▶ **Exercise requirements**: What you return must be an exact copy of the lines in the listing below between the line holding "Viewport: 1282px width, 413px height." and the line holding "Given: Click the", inclusive, and nothing more.

▶ **Records for this task**:
BEGIN

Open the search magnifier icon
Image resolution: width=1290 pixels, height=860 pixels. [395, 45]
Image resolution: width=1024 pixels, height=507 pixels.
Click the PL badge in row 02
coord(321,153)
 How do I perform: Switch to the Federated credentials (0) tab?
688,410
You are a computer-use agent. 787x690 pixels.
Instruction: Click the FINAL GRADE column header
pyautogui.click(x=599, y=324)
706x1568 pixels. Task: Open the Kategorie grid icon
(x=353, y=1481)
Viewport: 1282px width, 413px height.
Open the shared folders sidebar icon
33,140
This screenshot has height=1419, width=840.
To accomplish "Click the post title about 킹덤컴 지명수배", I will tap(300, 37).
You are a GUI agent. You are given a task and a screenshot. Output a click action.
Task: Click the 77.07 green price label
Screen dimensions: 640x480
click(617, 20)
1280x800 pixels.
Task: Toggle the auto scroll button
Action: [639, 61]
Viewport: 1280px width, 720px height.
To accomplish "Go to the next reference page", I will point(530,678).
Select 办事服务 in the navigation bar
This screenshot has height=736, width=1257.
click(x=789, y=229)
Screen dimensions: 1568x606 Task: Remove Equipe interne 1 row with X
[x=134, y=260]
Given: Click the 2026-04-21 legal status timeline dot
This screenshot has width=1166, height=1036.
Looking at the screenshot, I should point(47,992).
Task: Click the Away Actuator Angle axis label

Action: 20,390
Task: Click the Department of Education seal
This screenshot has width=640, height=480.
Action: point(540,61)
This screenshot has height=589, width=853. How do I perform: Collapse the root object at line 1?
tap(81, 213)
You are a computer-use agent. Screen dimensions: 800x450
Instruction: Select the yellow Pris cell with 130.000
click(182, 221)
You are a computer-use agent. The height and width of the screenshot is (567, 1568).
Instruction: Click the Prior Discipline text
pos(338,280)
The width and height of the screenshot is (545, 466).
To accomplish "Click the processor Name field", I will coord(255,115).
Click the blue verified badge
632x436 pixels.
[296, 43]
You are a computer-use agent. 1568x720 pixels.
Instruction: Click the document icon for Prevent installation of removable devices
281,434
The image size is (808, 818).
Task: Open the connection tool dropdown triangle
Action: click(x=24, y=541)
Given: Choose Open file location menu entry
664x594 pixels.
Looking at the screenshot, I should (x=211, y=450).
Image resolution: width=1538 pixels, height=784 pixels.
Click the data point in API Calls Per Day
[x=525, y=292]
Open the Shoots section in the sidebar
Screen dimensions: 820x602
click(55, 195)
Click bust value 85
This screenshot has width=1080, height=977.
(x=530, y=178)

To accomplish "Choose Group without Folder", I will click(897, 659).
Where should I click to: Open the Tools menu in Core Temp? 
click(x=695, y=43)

END

▶ **Task result**:
Viewport: 1282px width, 413px height.
Open the shared folders sidebar icon
33,140
This screenshot has height=1419, width=840.
To accomplish "Click the post title about 킹덤컴 지명수배", I will tap(300, 37).
You are a GUI agent. You are given a task and a screenshot. Output a click action.
Task: Click the 77.07 green price label
Screen dimensions: 640x480
click(617, 20)
1280x800 pixels.
Task: Toggle the auto scroll button
Action: [639, 61]
Viewport: 1280px width, 720px height.
To accomplish "Go to the next reference page", I will point(530,678).
Select 办事服务 in the navigation bar
This screenshot has height=736, width=1257.
click(x=789, y=229)
Screen dimensions: 1568x606 Task: Remove Equipe interne 1 row with X
[x=134, y=260]
Given: Click the 2026-04-21 legal status timeline dot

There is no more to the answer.